#### [Try it]
Say how many lines in the records contain the string "agent", giving the number by itself.

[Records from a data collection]
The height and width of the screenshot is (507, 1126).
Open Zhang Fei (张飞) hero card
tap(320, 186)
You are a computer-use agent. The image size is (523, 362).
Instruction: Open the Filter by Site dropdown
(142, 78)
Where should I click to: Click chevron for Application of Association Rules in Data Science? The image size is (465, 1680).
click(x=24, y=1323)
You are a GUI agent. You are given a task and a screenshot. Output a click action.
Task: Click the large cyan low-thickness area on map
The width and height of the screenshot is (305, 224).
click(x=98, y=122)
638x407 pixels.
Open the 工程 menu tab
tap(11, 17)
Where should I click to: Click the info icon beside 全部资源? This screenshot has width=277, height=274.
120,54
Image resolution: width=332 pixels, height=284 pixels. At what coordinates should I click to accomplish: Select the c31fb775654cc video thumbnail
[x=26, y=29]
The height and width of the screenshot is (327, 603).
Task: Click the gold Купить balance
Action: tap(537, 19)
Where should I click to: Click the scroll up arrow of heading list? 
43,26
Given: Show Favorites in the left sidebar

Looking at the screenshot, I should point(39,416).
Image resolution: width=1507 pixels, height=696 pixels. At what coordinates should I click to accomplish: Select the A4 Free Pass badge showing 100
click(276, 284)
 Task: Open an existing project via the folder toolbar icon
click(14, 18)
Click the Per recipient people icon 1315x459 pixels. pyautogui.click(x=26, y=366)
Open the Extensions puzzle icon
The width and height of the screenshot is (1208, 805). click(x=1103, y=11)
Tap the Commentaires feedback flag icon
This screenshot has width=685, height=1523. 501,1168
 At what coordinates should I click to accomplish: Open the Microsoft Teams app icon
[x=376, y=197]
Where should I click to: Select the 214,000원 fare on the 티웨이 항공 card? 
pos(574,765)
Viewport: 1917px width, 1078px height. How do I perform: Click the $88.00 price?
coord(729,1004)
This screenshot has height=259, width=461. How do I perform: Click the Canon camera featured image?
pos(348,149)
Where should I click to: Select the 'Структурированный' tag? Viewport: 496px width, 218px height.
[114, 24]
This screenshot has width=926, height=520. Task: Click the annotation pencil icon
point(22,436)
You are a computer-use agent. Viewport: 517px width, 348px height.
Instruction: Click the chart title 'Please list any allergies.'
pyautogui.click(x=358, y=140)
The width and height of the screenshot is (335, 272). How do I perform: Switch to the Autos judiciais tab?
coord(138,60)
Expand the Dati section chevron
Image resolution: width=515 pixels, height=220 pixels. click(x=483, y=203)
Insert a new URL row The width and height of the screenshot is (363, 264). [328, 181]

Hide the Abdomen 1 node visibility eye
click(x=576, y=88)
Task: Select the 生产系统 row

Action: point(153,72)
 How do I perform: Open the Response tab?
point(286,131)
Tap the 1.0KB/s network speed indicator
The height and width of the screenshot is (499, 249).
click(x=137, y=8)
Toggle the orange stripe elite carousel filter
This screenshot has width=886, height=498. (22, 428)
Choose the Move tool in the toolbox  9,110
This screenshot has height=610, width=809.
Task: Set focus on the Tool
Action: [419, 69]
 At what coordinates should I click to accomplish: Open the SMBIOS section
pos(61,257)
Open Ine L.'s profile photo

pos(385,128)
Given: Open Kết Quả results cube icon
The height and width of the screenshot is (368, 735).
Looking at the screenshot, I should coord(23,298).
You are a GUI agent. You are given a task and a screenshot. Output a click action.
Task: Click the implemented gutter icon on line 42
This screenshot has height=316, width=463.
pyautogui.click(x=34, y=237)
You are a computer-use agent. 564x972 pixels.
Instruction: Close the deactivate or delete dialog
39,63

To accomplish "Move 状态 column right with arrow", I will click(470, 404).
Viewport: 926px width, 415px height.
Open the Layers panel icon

#### [Response area]
5